• ASSIGNMENT: The entries must be repeated verbatim, and their images left out.

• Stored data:

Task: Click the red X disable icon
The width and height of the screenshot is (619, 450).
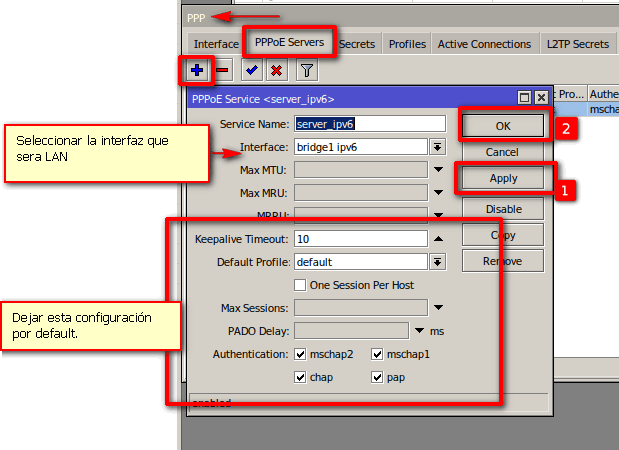Action: pos(276,70)
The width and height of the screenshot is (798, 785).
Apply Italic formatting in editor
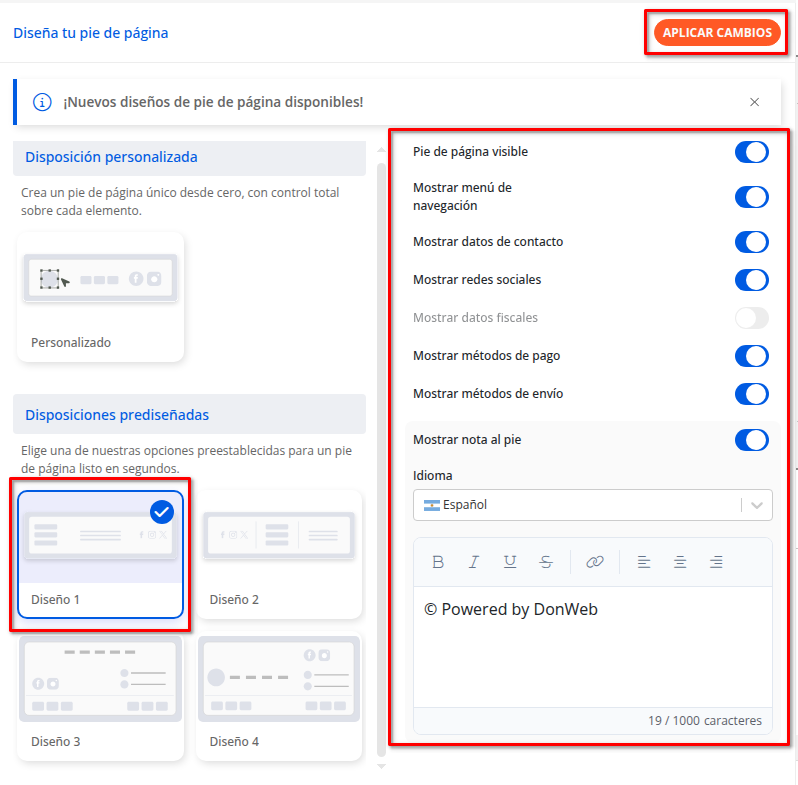click(474, 562)
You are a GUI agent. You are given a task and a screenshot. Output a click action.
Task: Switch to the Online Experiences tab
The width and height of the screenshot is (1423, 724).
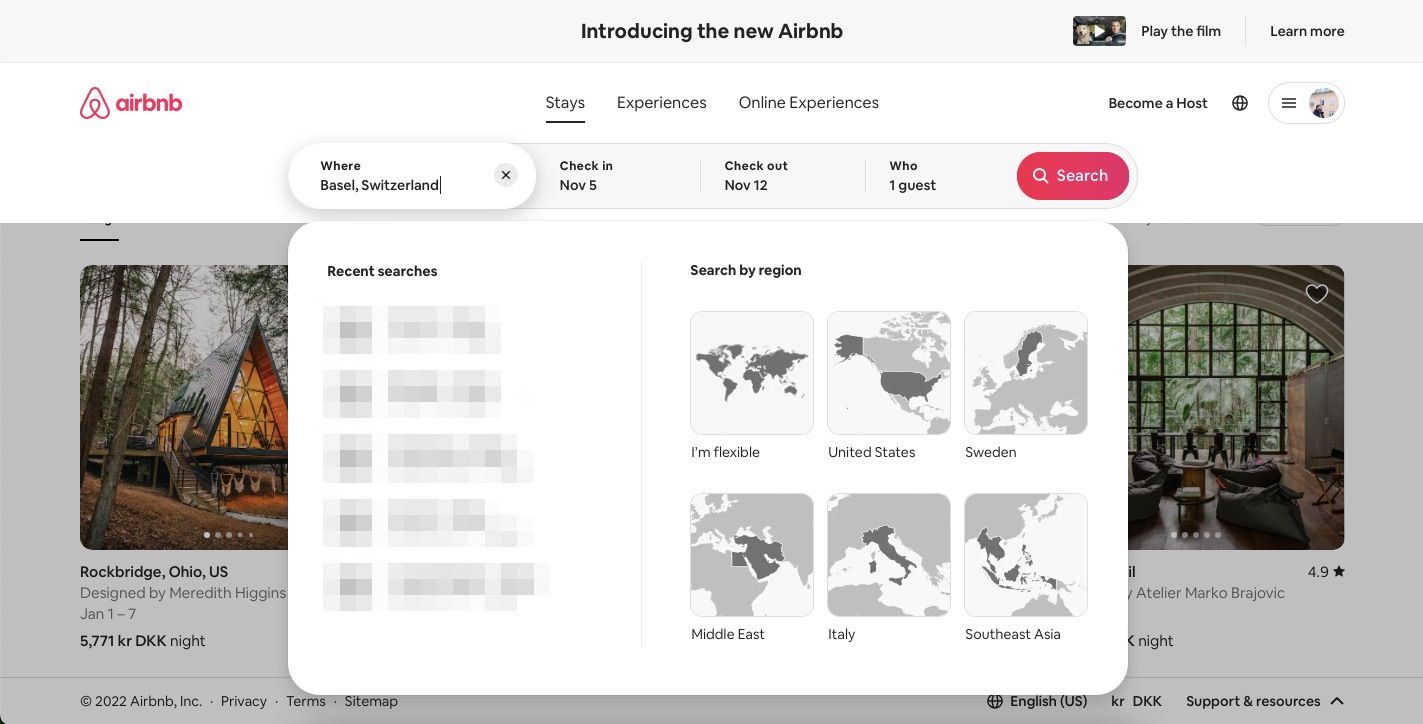pyautogui.click(x=808, y=102)
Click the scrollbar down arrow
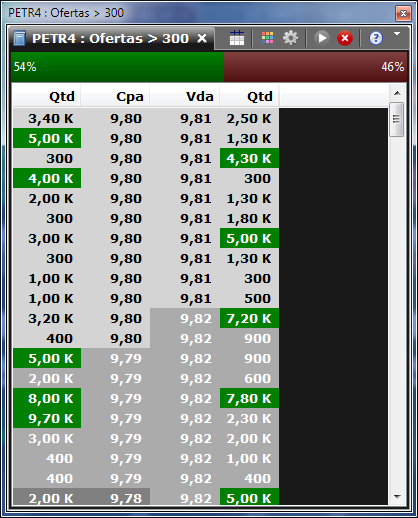Screen dimensions: 418x518 click(x=397, y=497)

• RESPONSE FOR THIS EXERCISE:
Task: Click the red X disable icon
The width and height of the screenshot is (619, 450).
Action: pos(276,70)
The width and height of the screenshot is (798, 785).
Apply Italic formatting in editor
click(474, 562)
You are a GUI agent. You are given a task and a screenshot. Output a click action.
Task: Switch to the Online Experiences tab
The width and height of the screenshot is (1423, 724).
pyautogui.click(x=808, y=102)
Click the scrollbar down arrow
Screen dimensions: 418x518 click(x=397, y=497)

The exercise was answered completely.